Biography Sunwook Kim



Sunwook Kim
London-based Sunwook Kim came to international recognition when he won the prestigious Leeds International Piano Competition in 2006, aged just 18, becoming the competition’s youngest winner for 40 years, as well as its first Asian winner. His performance of Brahms’s Concerto No.1 with the Hallé Orchestra and Sir Mark Elder in the competition’s finals attracted unanimous praise from the press.

Future highlights include recitals at the International Piano Series in London (Queen Elizabeth Hall), at the Roque d’Antheron International Piano Festival, at the Salle Pleyel’s prestigious “Piano 4 Etoiles” series in Paris, in Aix-en-Provence, and at the Seoul Arts Centre. As a concerto soloist, he returns to the Philharmonia Orchestra (Mozart K491 with Edward Gardner), the Hallé Orchestra (Chopin 2, Prokofiev 3 and Brahms 2 with Sir Mark Elder), the Bournemouth Symphony Orchestra (Beethoven Triple and Rachmaninov 3 with Kiril Karabits), the RTSI Orchestra in Lugano (Beethoven 3 with Vladimir Ashkenazy), the Orchestre Philharmonique de Radio-France (Unsuk Chin piano concerto), as well as a debut project with the Deutsche Kammerphilharmonie Bremen on tour in Korea (Schumann with Paavo Järvi) and extensive touring in Europe and the United States with the Seoul Philharmonic and Myung-Whun Chung.

Sunwook Kim’s second recording for Deutsche Grammophon, featuring Unsuk Chin’s Piano Concerto with the Seoul Philharmonic and Myung-Whun Chung, was released in May 2014. In 13/14, Sunwook also gave the world premiere performance of the work at a festival dedicated to Unsuk Chin at the Konserthuset in Stockholm, and the German premiere with the NDR Sinfonieorchester Hamburg.

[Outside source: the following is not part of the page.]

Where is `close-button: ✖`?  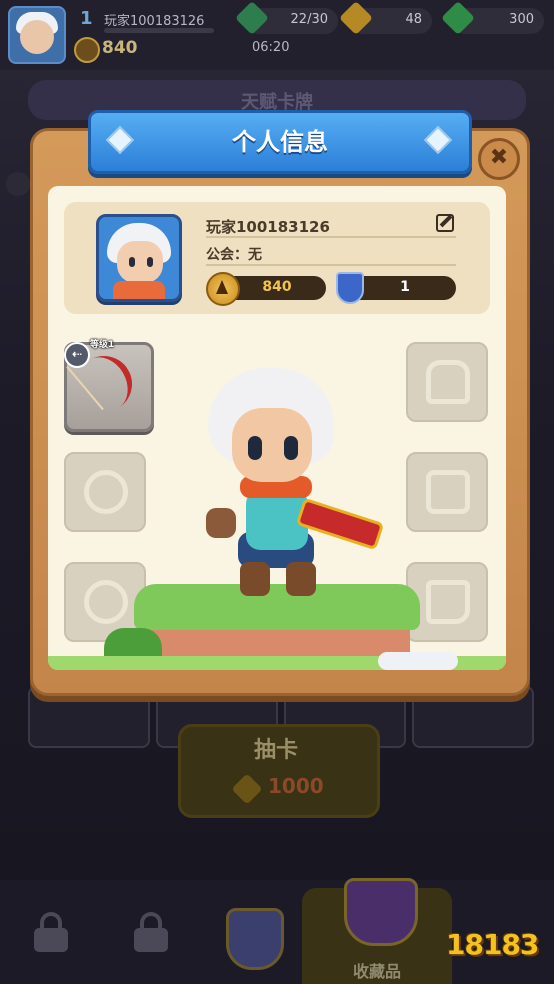 close-button: ✖ is located at coordinates (499, 159).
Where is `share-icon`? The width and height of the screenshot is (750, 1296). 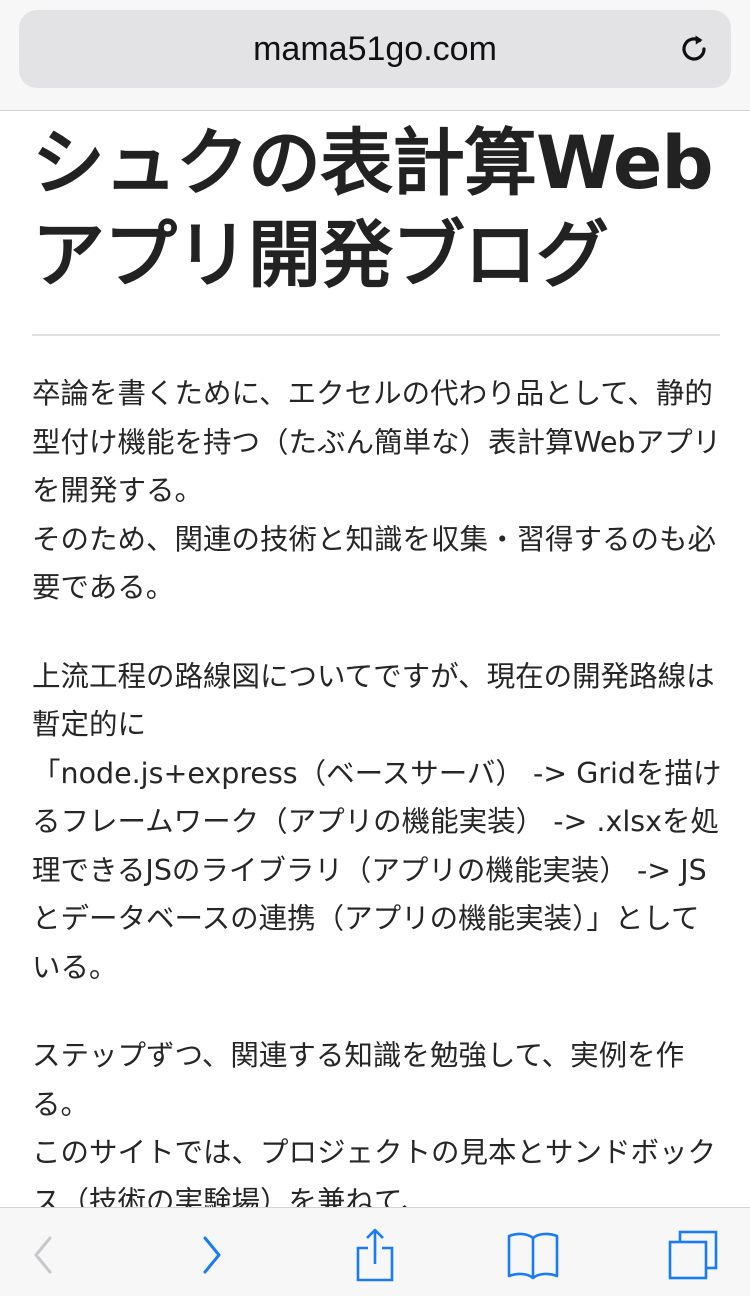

The past two years were packed with many other exciting developments for Sunwook, including an acclaimed debut at the BBC Proms (Beethoven 3 with Bournemouth Symphony / Kiril Karabits), return projects with the London Symphony Orchestra (Prokofiev 2 with Daniel Harding), Helsinki Radio Symphony (Beethoven 4 with Andrew Manze), Philharmonia Orchestra (Beethoven 4 with Juraj Valcuha) and the Seoul Philharmonic (Beethoven 5 with Myung-Whun Chung), as well as recitals at Salle Pleyel in Paris, to a sold-out house at Teatro Colon Buenos Aires, at the Beethoven-Haus in Bonn and on tour in Japan. He also completed a widely praised complete Beethoven sonata cycle at the LG Arts Centre in Seoul, and his debut recording, featuring Beethoven’s “Emperor” Concerto, was released on Deutsche Grammophon.